Pour me donner du courage, je la pris et l’approchai de ma bouche. Je me brûlai les lèvres. Je la lui offris alors, en lui disant avec commisération :
« C’est la vôtre, monsieur. »
La jeune fille était en train de déposer sur le marbre une deuxième tasse : c’était chronologiquement la mienne.
Cependant, la voix de l’homme, derrière ses mains frénétiques, sanglotait désespérément :
« Non… Non… »
Or, les quatre filles demeuraient perplexes, et exprimaient leur perplexité par un balancement rythmique des quatre têtes noires sur les quatre cous maigres. De mon autre main, je pris la seconde tasse.
Et, les deux tasses fumantes dans chaque main, je commençai à parler en ces termes :
« Monsieur, je suis une brute et vous de substance angélique. Si le plancher de ce bar était plus propre, je m’agenouillerais devant vous. Que l’agenouillement de toute mon âme vous suffise : je suis désolé. Je croyais que vous m’aviez offensé, tandis que c’est moi qui vous ai offensé. Je devais, je le sais bien, je devais commander le café pour mon propre compte, et ne pas me servir de votre commande pour l’exploiter indignement. Ai-je bien compris votre âme ? »
Il ôta ses mains de sa figure, qui apparut toute rayée par les larmes. Derrière ces rigoles luisantes, l’homme répondit :
« C’est ma destinée que d’être toujours exploité, par tout le monde. »

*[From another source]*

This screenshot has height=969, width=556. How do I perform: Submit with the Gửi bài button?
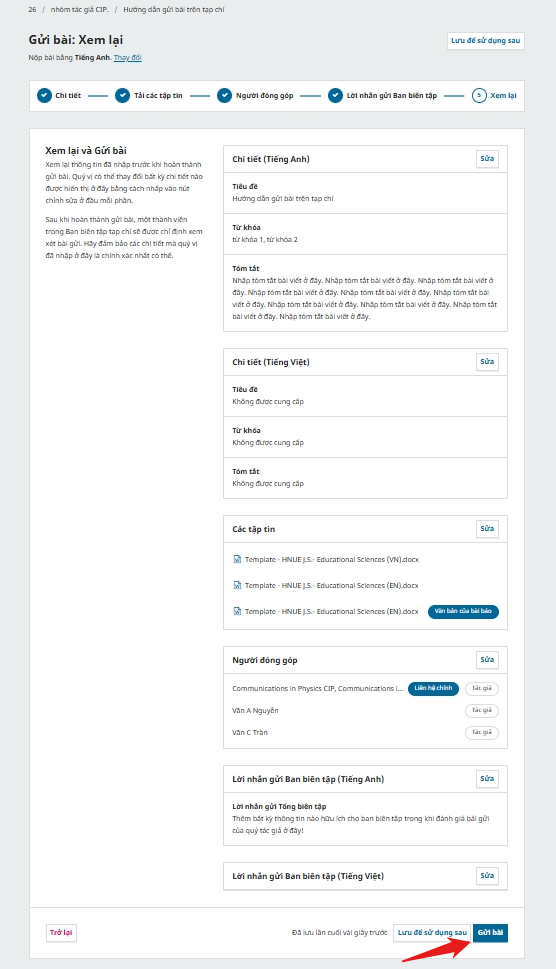click(x=491, y=933)
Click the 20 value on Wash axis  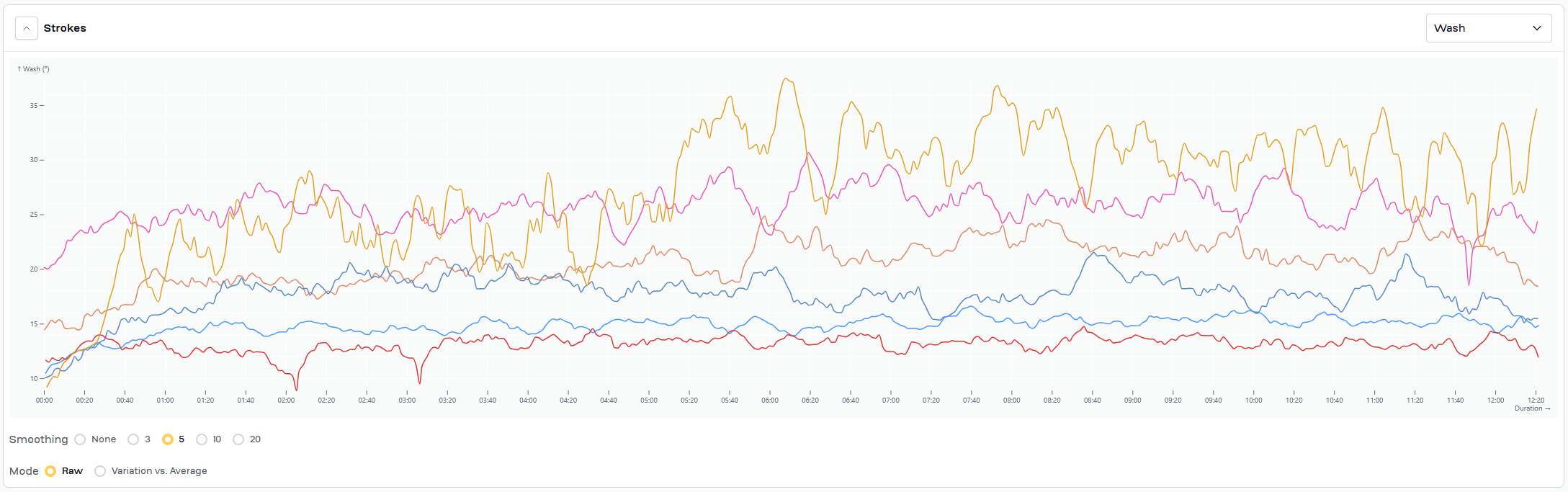point(34,269)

Il soupira, dans un gémissement. Les deux tasses tremblèrent d’angoisse entre mes mains. L’homme poursuivait :
« Je le sens, à tout instant du jour et de la nuit. Presque dans le sommeil même. Et je ne veux pas ! cria-t-il, je ne veux pas ! je veux être seul, ne servir que moi-même. Et au lieu de cela !… Ma mère n’a accouché de moi que pour se délivrer du poids qu’elle avait en dedans, et après elle s’est toujours vantée de m’avoir donné la vie. Depuis ce jour, ou, pour être plus exact, depuis le jour où j’ai commencé à marcher tout seul, chaque fois que je suis dans la rue, j’ai la sensation nette et intolérable qu’aussitôt quelqu’un se met derrière moi, toujours, pour marcher avec moins d’effort dans le sillon que je creuse dans l’air. Cela m’humilie et m’irrite. Et c’est le symbole de ma vie. Depuis ce jour lointain, je vous le dis, jusqu’à voilà cinq minutes, quand vous avez voulu vous épargner à mes dépens l’initiative de commander un café. Et il en sera toujours ainsi, je le sens, jusqu’à ma mort ; je ne mourrai pas pour me reposer ou pour me délivrer, mais pour donner ma place à quelqu’un : à l’infâme qui viendra habiter ma maison, au bandit qui me succédera dans mon bureau, car moi, monsieur, je suis commis d’ordre à la Députation provinciale. Et vous ?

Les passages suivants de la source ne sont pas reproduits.